(Stored items)

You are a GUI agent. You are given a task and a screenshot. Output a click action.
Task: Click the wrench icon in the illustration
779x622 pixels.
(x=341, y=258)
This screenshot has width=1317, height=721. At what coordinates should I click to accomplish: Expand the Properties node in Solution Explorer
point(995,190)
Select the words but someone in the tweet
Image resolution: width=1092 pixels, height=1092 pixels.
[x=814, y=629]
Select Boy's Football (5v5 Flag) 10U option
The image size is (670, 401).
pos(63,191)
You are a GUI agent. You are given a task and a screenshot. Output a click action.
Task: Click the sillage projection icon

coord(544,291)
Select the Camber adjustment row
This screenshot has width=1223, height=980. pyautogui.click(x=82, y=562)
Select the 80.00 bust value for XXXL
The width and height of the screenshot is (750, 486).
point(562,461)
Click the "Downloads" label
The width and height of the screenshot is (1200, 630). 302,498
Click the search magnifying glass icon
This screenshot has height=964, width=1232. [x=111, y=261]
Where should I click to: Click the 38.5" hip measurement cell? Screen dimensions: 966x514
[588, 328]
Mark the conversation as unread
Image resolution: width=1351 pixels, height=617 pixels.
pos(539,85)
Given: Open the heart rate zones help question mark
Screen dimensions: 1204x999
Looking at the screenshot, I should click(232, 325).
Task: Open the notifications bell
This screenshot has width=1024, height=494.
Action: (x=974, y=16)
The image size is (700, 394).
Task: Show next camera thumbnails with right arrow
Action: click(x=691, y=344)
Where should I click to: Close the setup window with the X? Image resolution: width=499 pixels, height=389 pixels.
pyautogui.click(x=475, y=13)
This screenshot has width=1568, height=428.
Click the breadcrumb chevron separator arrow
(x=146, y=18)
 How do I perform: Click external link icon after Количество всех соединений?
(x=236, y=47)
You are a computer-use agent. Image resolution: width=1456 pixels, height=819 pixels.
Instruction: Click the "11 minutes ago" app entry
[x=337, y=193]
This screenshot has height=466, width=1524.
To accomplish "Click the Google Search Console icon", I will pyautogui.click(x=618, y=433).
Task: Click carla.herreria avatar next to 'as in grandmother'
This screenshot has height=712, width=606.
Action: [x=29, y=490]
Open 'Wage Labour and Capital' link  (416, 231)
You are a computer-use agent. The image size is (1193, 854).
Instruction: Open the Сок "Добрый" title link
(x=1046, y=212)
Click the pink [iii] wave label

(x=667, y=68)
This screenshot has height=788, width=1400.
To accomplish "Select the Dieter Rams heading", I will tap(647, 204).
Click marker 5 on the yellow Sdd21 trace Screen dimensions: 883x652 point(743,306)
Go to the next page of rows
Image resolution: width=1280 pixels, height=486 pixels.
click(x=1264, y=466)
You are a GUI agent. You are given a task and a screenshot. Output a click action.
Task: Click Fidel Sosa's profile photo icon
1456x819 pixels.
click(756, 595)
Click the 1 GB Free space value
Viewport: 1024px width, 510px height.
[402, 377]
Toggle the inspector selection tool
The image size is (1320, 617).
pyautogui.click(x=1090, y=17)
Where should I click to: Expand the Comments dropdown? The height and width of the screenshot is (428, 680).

EXERCISE GOAL | Beginning with the line that holds "Go to the next page of rows" and ending with the last line of the data, copy each line exactly and add nothing.

WRITTEN RESPONSE |
Go to the next page of rows
Image resolution: width=1280 pixels, height=486 pixels.
click(x=1264, y=466)
You are a GUI agent. You are given a task and a screenshot. Output a click action.
Task: Click Fidel Sosa's profile photo icon
1456x819 pixels.
click(756, 595)
Click the 1 GB Free space value
Viewport: 1024px width, 510px height.
[402, 377]
Toggle the inspector selection tool
The image size is (1320, 617).
pyautogui.click(x=1090, y=17)
Where should I click to: Expand the Comments dropdown? The height and width of the screenshot is (428, 680).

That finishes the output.